- Task material -
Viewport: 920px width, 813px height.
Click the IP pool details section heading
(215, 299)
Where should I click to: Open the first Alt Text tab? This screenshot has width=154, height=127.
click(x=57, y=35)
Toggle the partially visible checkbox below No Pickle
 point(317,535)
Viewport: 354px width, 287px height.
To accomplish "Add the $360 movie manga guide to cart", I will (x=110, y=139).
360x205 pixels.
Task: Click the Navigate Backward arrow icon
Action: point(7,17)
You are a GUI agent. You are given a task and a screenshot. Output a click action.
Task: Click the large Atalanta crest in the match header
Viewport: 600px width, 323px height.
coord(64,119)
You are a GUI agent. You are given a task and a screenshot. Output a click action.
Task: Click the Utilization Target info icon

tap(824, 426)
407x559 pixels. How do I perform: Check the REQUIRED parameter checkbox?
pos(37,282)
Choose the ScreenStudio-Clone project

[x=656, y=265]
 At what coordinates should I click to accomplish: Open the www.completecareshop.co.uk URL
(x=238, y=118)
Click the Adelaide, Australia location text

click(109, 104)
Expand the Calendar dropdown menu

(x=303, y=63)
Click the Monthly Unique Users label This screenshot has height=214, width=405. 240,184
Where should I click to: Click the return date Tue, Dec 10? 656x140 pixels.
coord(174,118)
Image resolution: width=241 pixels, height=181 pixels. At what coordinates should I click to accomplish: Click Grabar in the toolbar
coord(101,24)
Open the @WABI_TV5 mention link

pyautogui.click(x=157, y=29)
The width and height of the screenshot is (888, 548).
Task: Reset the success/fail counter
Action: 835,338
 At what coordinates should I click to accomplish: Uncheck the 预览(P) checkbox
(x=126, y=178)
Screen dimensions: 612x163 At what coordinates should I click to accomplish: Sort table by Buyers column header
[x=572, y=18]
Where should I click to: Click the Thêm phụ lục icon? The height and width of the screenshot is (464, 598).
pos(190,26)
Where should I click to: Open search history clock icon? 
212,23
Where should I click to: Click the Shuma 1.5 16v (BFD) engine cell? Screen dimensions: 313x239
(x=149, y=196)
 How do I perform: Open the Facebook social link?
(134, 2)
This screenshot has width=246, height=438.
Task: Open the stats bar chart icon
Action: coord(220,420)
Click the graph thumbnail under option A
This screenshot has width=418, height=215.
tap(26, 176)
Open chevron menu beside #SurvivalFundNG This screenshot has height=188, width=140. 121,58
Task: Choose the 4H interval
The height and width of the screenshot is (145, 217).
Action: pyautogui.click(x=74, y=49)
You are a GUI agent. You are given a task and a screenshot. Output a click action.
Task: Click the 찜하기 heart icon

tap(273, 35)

- Problem to solve -
Set each line down exactly, starting with the one that contains "Where should I click to: Click the Shuma" and ending with the last line of the listing; add nothing else.

- Result of the task -
Where should I click to: Click the Shuma 1.5 16v (BFD) engine cell? Screen dimensions: 313x239
(x=149, y=196)
 How do I perform: Open the Facebook social link?
(134, 2)
This screenshot has width=246, height=438.
Task: Open the stats bar chart icon
Action: coord(220,420)
Click the graph thumbnail under option A
This screenshot has width=418, height=215.
tap(26, 176)
Open chevron menu beside #SurvivalFundNG This screenshot has height=188, width=140. 121,58
Task: Choose the 4H interval
The height and width of the screenshot is (145, 217).
Action: pyautogui.click(x=74, y=49)
You are a GUI agent. You are given a task and a screenshot. Output a click action.
Task: Click the 찜하기 heart icon

tap(273, 35)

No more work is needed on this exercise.